Kepastian meninggalnya Galimun diungkapkan seorang cucunya, Muliadi, Selasa (19/01/2016). Menurut dia, sang kakek menghembuskan napas terakhir sekitar pukul 22.00 WITA saat memimpin ritual Aruh Adat di Balai Kumuh, Haruyan Dayak, Hantakan, HST. “Tiba-tiba saja Kai (Kakek) roboh lalu meninggal,” kata Muliadi.

Meskipun sering sakit karena usia lanjut, Galimun masih kuat melakukan perjalanan jauh dengan berjalan kaki. “Terakhir, saya bertemu dengan Kai, seminggu lalu di Pasar Kundan. Saat itu Kai minta uang buat beli rokok,” ucap Muliadi.

Menurut dia, banyak saudara dan kerabat yang terlambat mendapat kabar duka itu. “Jaringan komuniksi seluler tidak ada sehingga banyak saudara dan kerabat yang terlambat mendapat informasi meninggalnya Kai. Jalan menuju kesana juga beresiko karena beberapa hari terakhir hujan. Sangat licin dan banyak tanjakan ekstrem,” ujar dia.

Sementara, Koordinator Bartman Barabai, Iroy malam tadi menginformasikan, jenazah Galimun sudah dimakamkan di Halalangin, Selasa sore. Sesuai tradisi, prosesi pemakaman seorang tokoh adat Dayak dilakukan dengan iringan gendang dari rumah sampai lokasi pemakaman.

“Informasi yang kami terima, Kai meninggal saat Aruh Sambu Umang (ritual adat tolak bala agar tanaman tidak rusak dan diganggu binatang). Katanya, Kai turun dari rumah balai untuk buang air kecil. Namun, tidak beberapa lama ditemukan dalam kondisi kepala berdarah,” kata Iroy.

Beberapa waktu lalu, BPost pernah berbincang secara khusus dengan Galimun. Pertemuan dilakukan di Kantor Kecamatan Hantakan yang ditemui dia dengan jalan kaki dari rumah selama lima jam. Namun, pria itu menegaskan tidak lelah. “Saya baru merasa lelah ketika kaki saya tak bisa melangkah lagi. Saya juga baru merasa sakit jika tubuh tak bisa bangkit dari tidur. Selama masih bisa bangun kemudian berjalan, saya merasa sehat,” kata dia saat itu.

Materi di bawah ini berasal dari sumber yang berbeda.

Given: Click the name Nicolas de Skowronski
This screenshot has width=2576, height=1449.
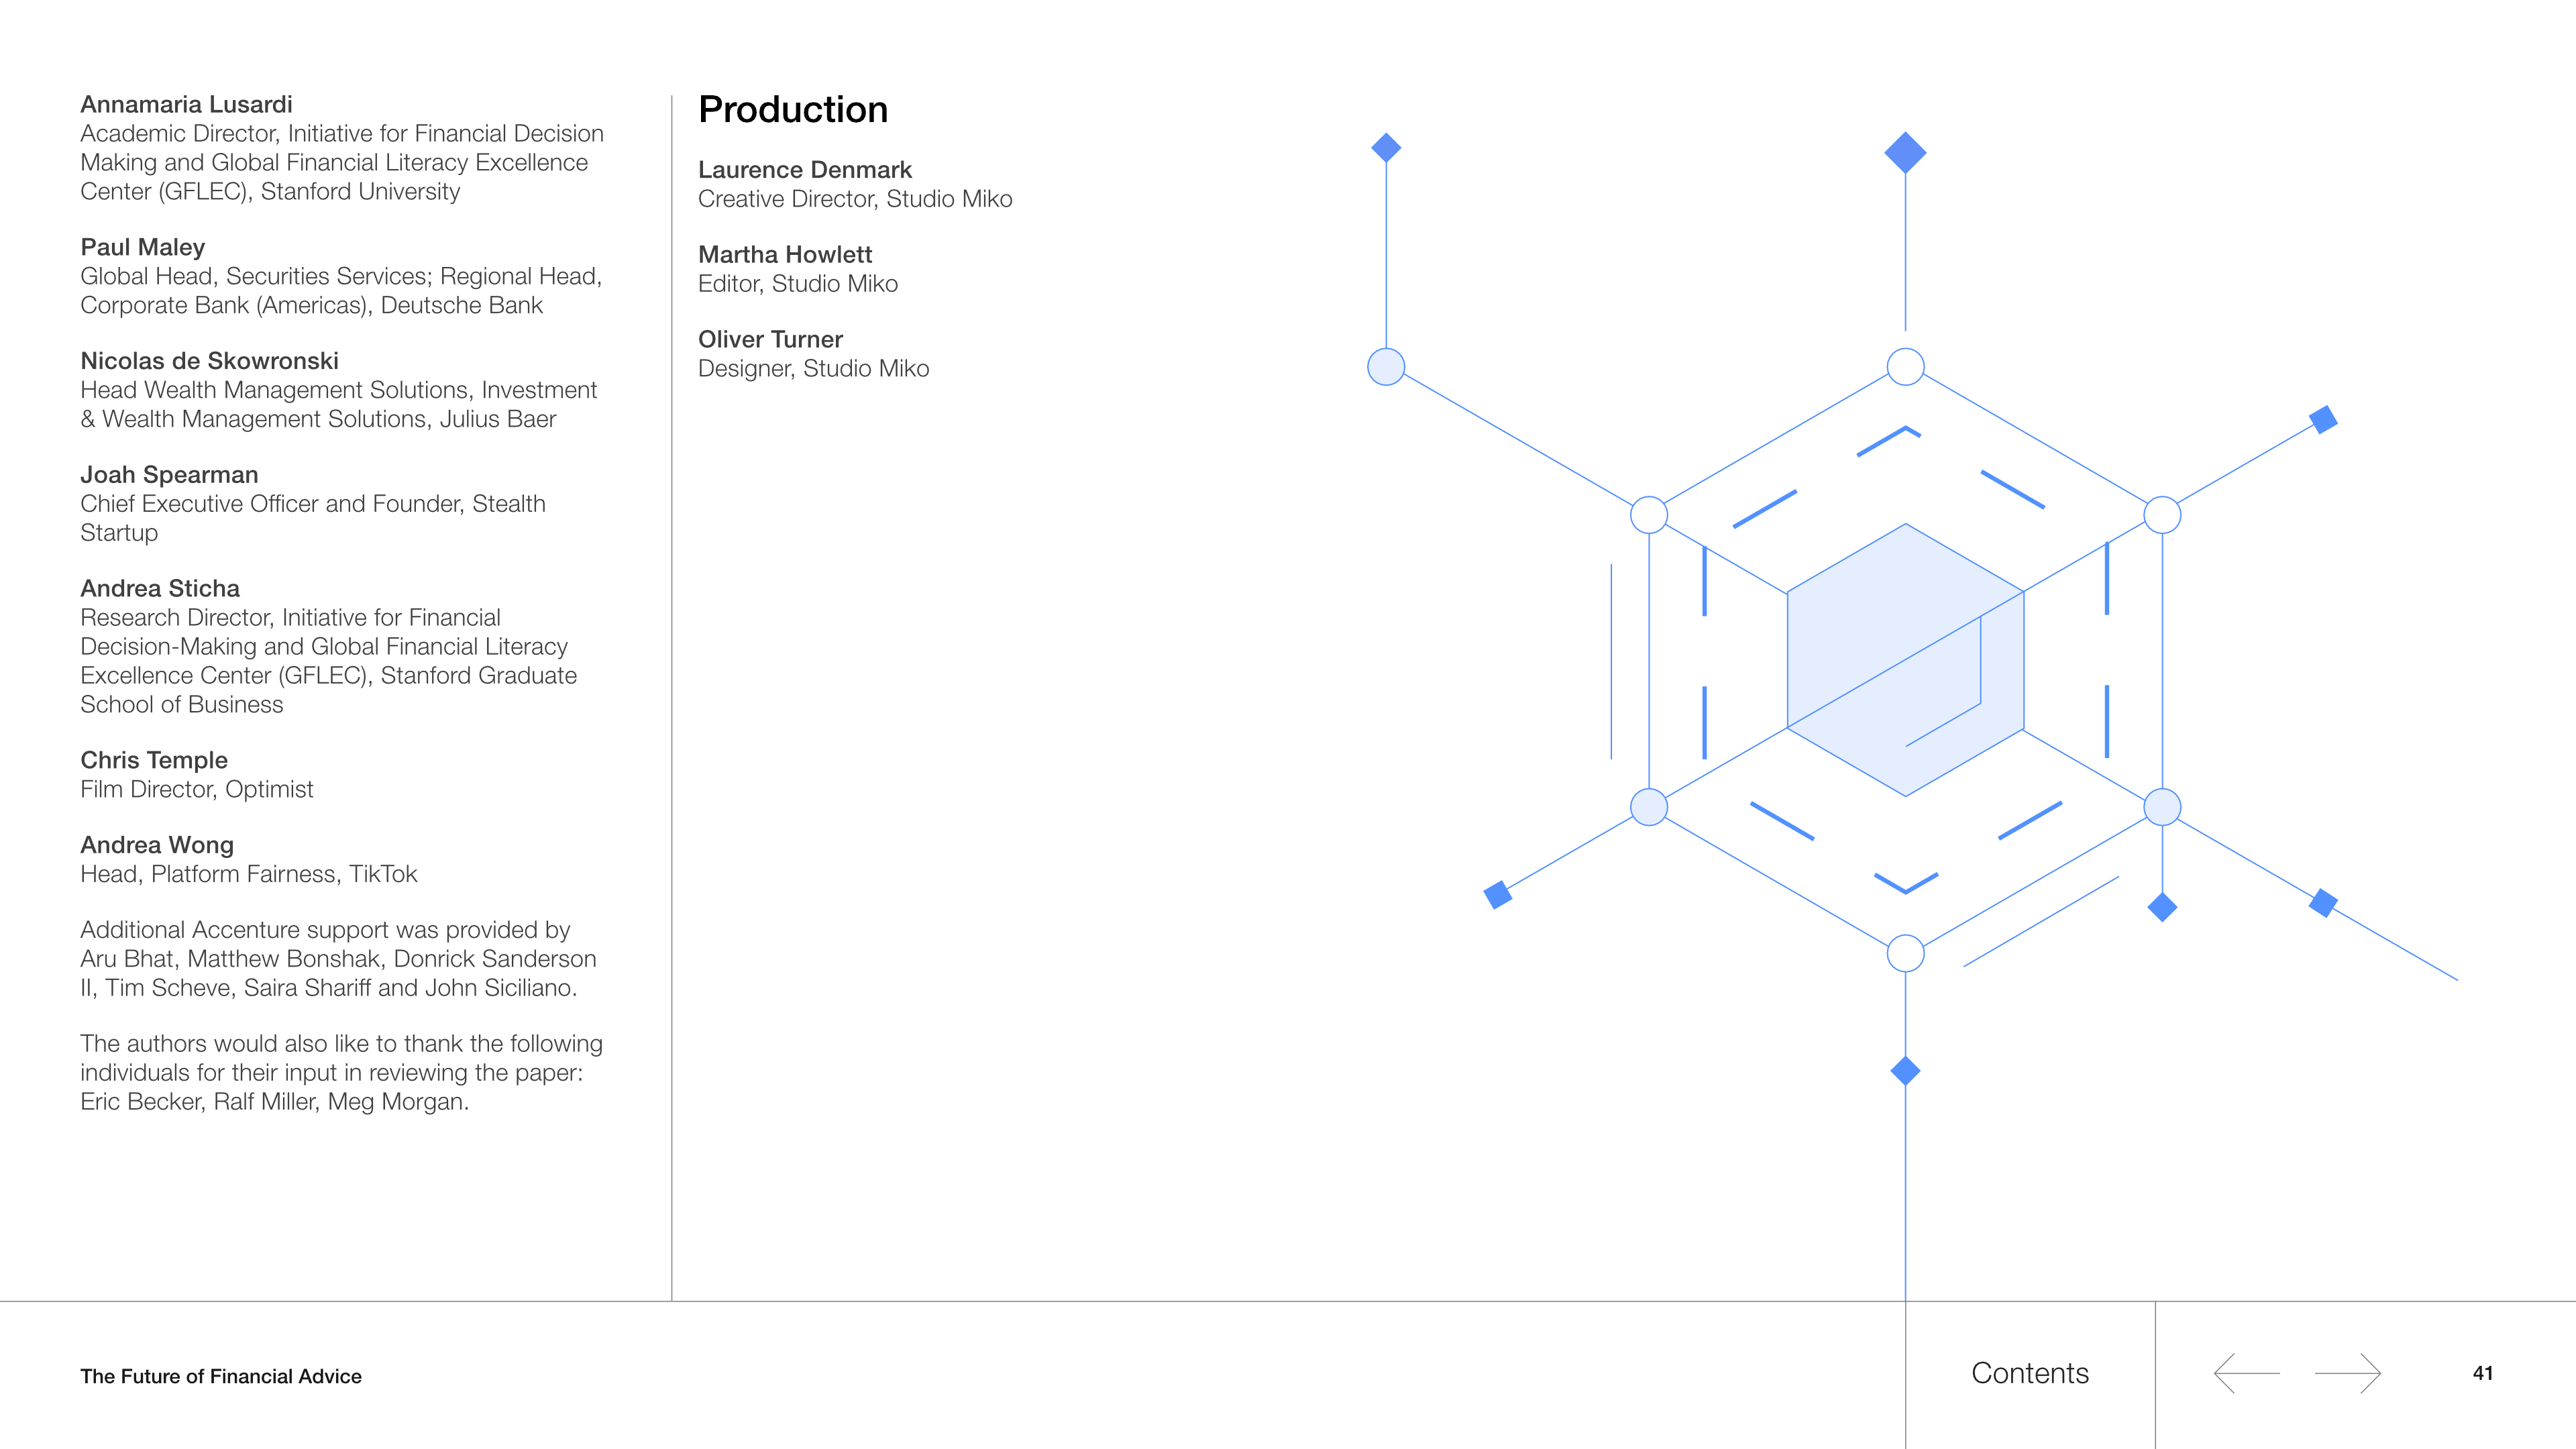Looking at the screenshot, I should 209,361.
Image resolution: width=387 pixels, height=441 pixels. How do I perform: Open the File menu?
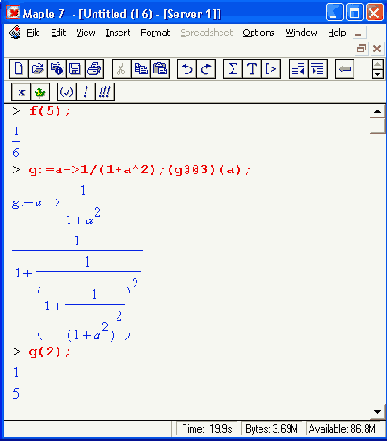pos(33,33)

Diakui pria perkasa ini, yang menyerang dirinya hanyalah batuk. Maklum, Galimun termasuk pecandu rokok. Sehari, sedikitnya dua bungkus rokok dia isap. “Saya sudah mencoba berhenti merokok. Sudah kecanduan, tidak bisa berhenti,” katanya.

Pada pertemuan itu, Galimun mengungkapkan harapannya agar para pejabat mengunjungi balai-balai adat agar merasakan sulitnya akses jalan disana. Selain itu bisa mengetahui masih minimnya fasilitas pendidikan dan sarana kesehatan untuk warga. Salah satu perjuangan Galimun untuk mempertahankan hutan Meratus terjadi pada tahun 1999 silam.

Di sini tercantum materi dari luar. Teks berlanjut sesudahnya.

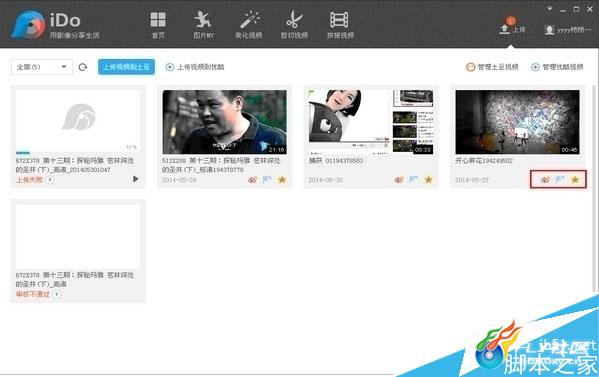Viewport: 599px width, 377px height.
Task: Open the window menu dropdown arrow in title bar
Action: point(550,9)
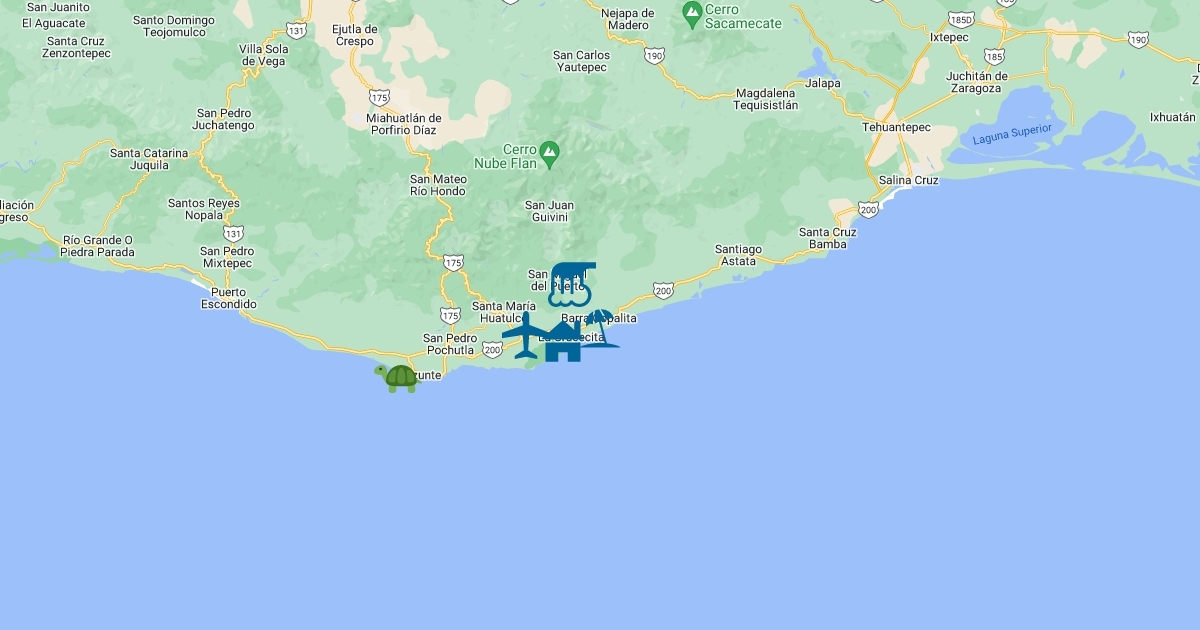Select the Miahuatlán de Porfirio Díaz label
Screen dimensions: 1200x630
coord(404,124)
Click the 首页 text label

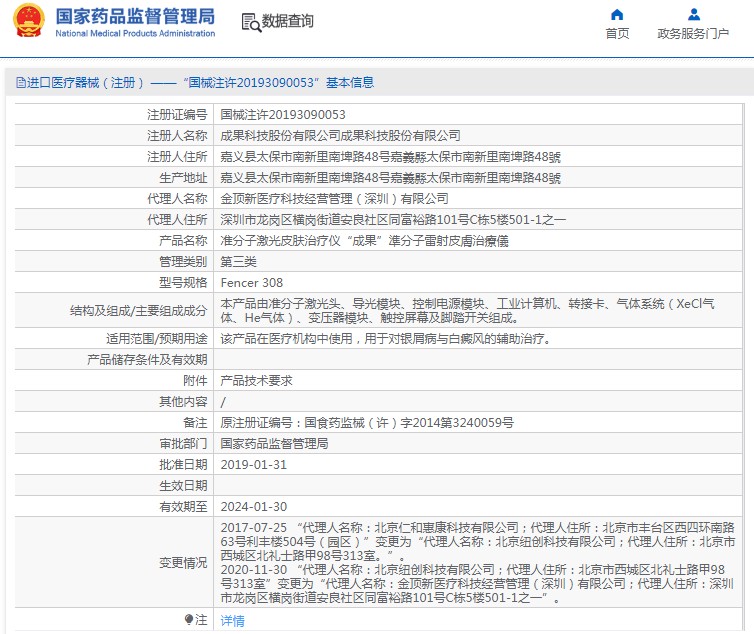click(x=617, y=34)
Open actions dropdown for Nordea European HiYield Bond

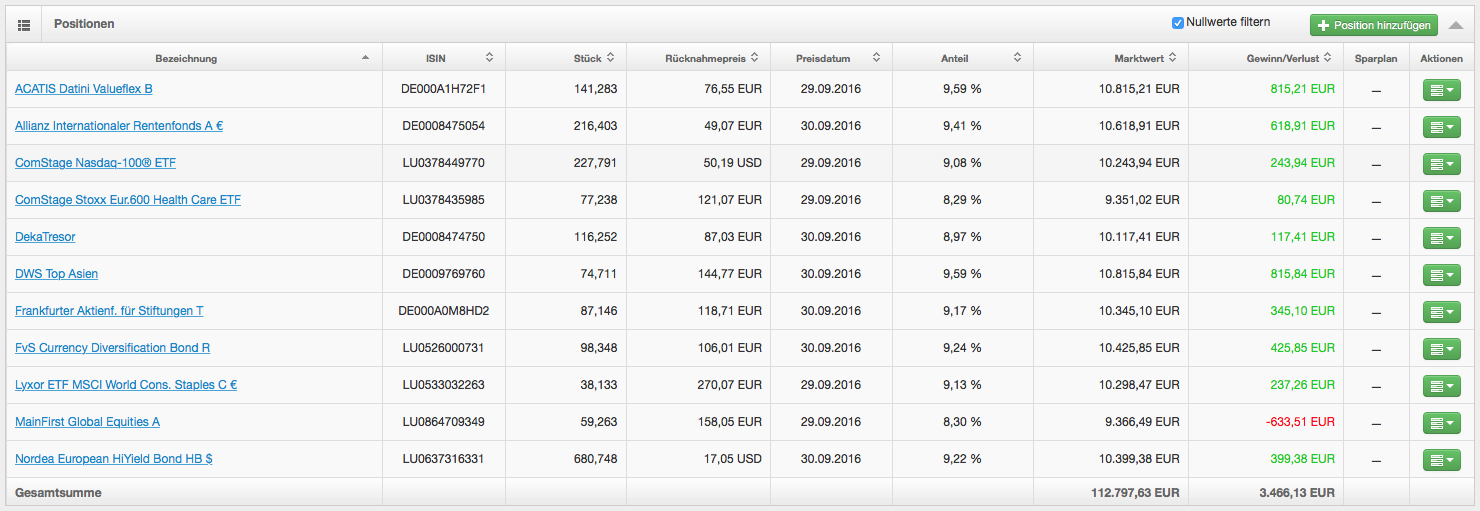click(1441, 460)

Saat itu pemerintah berniat mengalihfungsikan Meratus. “Saya juga tidak setuju terhadap status hutan lindung di pemukiman masyarakat adat. Masyarakat yang sudah bermukim sejak zaman nenek moyang, tidak bisa melakukan apa-apa. Bahkan sekedar mengambil kayu untuk kebutuhan hidup juga dianggap pelanggaran,” tegas Galimun.

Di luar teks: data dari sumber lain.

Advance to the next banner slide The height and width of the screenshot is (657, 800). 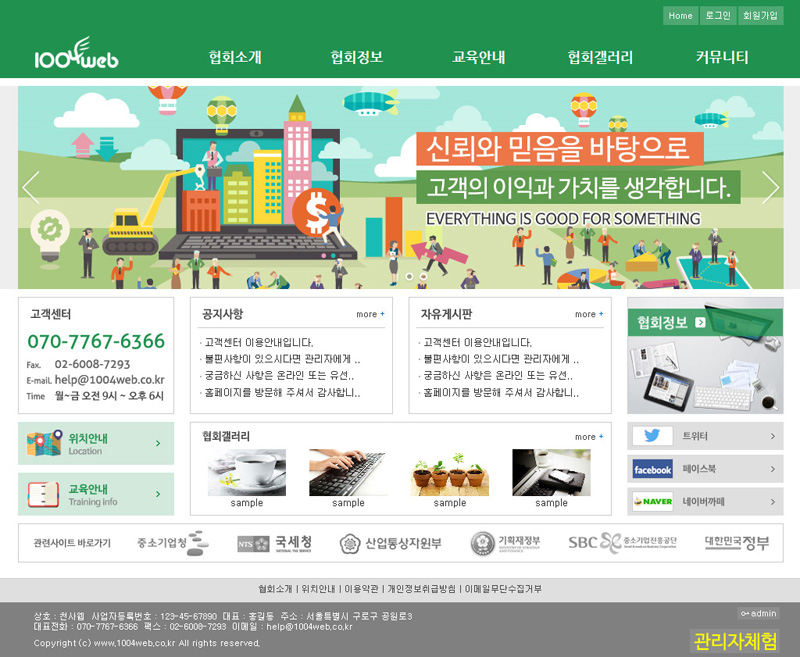[x=769, y=188]
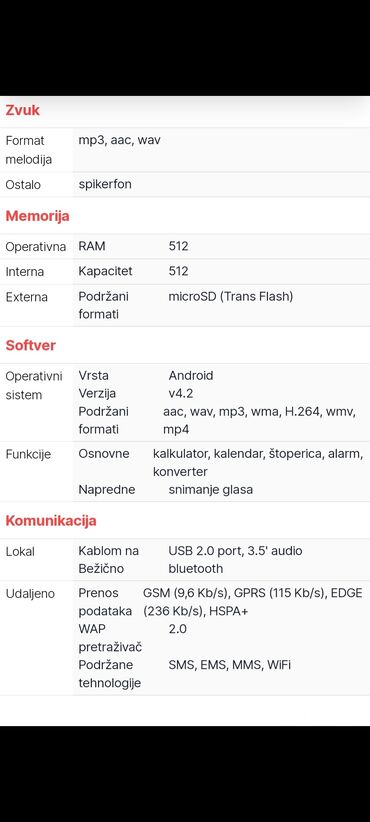370x822 pixels.
Task: Click the Operativna RAM row
Action: (185, 246)
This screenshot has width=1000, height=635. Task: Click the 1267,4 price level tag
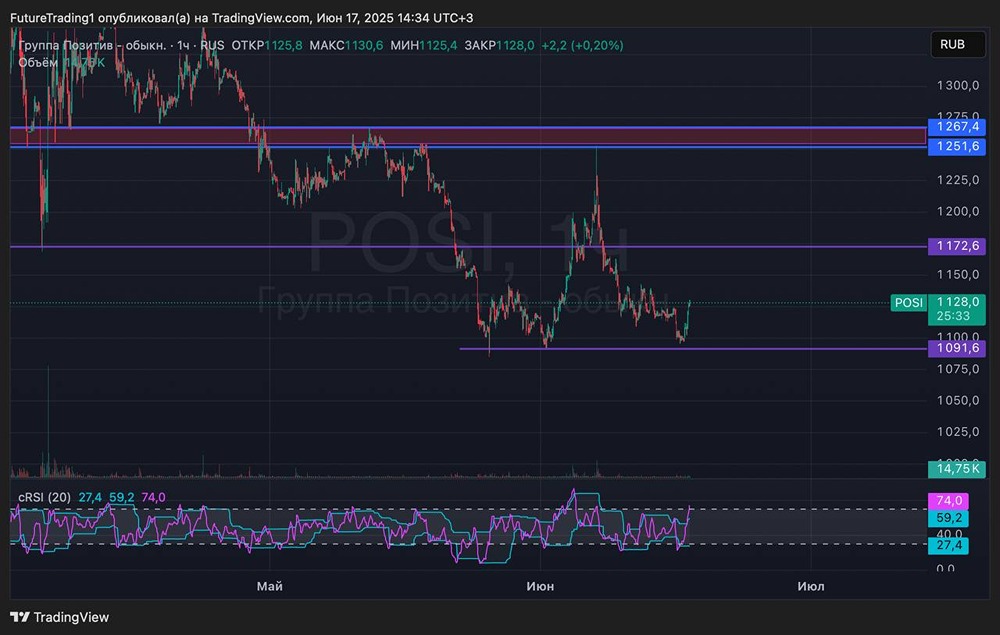pyautogui.click(x=956, y=127)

Ditegasan dia, masyarakat adat Dayak Meratus adalah keluarga yang baik. “Kalau diperlakukan secara baik, kami pasti membantu pemerintah. Tetapi jika disakiti, kami akan melawan. Kami jangan hanya didekati ketika ada kepentingan,” ucapnya. Selamat jalan Galimun….. (hanani)

Sumber : SKH Banjarmasin Post (Edisi Rabu, 20 Januari 2016 Halaman 1 dan 14)

Tidak ada komentar:

Posting Komentar

Aktivitas Selama di Aceh

 Sabtu, 23 November 2024 Dari Diary Akhmad Husaini, Ahad (21/08/2022)  Semua akan abadi setelah diposting Dugal ke blog pribadi, tentu denga...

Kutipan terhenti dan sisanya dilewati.